Europa

L’Ue accelera sulla difesa comune

La Nato appare meno interessata all’Europa e quindi sulla formazione di una difesa comune dell’Unione bisogna andare avanti e fare presto. Nel castello di Brdo, in una piovosissima serata slovena, l’Ue ha fatto un altro passo avanti verso un traguardo che, fino a poco tempo fa, sembrava un’utopia. Nella cena informale dei leader la difesa comune e l’autonomia strategica sono stati, assieme al dossier energetico, il piatto forte. Il percorso resta però in salita e il rapporto con l’Alleanza Atlantica è ancora tutto da delineare.

Dalla Slovenia, infatti, non è emersa alcuna decisione ma un calendario che, nel marzo del 2022, potrebbe portare all’approvazione di un piano ad hoc per la difesa comune. “Ci sono scenari in cui non vediamo la Nato” e “potrebbe essere necessario che l’Ue sia in grado di agire”, sono state le parole della presidente della Commissione Ursula von der Leyen.

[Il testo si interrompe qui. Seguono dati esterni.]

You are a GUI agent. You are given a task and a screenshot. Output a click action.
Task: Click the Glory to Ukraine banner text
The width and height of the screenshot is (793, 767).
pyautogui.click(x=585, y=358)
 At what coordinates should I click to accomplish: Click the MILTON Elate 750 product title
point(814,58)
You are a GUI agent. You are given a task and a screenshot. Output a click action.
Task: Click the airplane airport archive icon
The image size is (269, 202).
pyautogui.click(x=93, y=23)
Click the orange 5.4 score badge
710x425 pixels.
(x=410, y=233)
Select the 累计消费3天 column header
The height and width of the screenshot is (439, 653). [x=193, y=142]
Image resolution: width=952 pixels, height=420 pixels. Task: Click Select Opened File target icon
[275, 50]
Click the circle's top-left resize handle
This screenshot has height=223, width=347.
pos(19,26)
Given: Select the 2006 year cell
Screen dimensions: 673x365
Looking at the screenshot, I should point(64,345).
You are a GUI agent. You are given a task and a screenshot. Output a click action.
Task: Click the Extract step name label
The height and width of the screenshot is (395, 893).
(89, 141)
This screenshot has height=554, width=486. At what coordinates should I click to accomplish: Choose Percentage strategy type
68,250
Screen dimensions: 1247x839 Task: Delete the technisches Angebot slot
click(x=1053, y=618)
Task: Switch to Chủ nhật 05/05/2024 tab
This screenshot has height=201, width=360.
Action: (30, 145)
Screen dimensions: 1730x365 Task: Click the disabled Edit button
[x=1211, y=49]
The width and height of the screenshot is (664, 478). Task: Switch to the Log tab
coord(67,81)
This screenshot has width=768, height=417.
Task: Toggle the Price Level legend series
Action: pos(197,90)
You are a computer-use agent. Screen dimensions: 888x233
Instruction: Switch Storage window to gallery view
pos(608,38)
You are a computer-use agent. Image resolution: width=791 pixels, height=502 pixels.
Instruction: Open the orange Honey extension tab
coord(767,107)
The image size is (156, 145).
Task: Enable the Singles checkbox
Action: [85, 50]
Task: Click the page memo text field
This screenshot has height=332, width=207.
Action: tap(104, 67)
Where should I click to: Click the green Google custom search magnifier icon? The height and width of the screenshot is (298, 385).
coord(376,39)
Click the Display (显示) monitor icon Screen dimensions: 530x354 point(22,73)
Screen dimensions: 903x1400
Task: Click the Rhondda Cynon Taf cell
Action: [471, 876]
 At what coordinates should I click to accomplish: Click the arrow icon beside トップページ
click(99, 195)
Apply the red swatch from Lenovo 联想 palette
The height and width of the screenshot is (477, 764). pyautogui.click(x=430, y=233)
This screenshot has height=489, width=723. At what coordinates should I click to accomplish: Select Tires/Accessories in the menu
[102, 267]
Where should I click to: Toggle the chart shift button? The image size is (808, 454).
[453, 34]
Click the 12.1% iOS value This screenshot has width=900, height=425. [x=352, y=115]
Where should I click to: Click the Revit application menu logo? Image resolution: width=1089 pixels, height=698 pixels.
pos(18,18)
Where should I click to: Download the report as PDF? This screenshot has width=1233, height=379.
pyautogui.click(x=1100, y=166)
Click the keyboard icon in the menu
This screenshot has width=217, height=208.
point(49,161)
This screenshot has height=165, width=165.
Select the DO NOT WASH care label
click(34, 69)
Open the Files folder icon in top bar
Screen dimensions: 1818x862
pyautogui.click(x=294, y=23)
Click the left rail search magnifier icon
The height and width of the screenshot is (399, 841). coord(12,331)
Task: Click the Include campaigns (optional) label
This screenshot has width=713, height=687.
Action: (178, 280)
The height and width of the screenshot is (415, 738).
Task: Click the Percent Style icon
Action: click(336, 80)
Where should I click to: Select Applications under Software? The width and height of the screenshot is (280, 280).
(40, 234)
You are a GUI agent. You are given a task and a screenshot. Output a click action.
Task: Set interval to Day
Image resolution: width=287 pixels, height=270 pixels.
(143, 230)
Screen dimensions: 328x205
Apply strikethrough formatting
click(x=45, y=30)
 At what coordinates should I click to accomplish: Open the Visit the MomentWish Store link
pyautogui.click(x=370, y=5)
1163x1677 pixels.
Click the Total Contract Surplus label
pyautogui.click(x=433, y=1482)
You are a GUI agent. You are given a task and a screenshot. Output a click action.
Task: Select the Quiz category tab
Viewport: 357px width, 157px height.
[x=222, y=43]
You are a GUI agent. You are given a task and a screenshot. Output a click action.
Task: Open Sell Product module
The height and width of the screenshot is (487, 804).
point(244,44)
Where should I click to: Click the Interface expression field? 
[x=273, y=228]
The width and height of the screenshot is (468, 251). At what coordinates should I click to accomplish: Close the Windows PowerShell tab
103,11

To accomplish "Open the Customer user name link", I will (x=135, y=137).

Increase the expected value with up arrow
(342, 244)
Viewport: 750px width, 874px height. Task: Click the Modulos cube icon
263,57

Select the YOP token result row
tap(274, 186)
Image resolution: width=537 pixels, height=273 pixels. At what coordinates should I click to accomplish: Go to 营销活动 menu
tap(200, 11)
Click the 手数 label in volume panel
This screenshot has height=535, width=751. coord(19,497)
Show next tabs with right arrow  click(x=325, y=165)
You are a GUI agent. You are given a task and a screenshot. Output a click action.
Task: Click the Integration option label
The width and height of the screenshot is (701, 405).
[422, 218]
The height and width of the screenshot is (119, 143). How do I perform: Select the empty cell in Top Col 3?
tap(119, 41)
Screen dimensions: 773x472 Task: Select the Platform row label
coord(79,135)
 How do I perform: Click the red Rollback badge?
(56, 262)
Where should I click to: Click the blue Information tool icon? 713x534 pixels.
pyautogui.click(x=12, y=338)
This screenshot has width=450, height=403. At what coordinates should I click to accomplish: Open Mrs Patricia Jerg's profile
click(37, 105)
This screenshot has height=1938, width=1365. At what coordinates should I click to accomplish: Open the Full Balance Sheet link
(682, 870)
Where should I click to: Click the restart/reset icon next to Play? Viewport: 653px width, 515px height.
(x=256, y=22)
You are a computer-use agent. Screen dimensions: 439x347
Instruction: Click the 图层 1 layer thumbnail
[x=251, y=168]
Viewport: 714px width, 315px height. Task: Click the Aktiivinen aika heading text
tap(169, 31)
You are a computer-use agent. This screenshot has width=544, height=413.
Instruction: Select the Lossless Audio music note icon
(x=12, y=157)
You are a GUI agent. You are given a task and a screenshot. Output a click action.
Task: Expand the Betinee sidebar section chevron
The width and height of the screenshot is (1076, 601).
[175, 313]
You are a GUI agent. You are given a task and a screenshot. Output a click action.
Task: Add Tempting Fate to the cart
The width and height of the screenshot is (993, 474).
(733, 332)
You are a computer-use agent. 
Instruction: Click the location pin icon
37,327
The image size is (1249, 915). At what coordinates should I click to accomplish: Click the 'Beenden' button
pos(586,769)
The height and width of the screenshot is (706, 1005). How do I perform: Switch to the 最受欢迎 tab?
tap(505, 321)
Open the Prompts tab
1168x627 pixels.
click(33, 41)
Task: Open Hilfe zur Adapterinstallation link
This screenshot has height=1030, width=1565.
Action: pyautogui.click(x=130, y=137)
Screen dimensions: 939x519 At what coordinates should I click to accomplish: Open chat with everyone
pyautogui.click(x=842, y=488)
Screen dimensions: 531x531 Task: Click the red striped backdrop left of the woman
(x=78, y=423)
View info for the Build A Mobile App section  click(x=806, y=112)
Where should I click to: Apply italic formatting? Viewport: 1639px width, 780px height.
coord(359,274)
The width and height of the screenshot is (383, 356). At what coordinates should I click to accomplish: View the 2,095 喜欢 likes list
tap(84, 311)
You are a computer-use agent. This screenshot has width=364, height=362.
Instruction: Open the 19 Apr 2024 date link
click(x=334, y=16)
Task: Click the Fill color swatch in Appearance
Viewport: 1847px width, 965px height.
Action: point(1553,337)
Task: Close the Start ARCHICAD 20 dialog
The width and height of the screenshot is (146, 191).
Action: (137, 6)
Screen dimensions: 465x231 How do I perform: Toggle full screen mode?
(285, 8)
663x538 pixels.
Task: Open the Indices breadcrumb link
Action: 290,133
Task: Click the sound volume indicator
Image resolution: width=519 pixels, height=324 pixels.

A Brdo, sul fronte della difesa comune (e non solo), è tornato a riproporsi anche l’asse tra Mario Draghi e Emmanuel Macron. Il premier e il presidente si sono visti in un bilaterale a margine in cui hanno ribadito piena comunione d’intenti nei principali dossier internazionali. Preparandosi, di fatto, a vivere da protagonisti i mesi del post-Angela Merkel. Senza la cancelleria e in attesa del nuovo esecutivo tedesco, sono Draghi e Macron gli uomini forte dell’europeismo.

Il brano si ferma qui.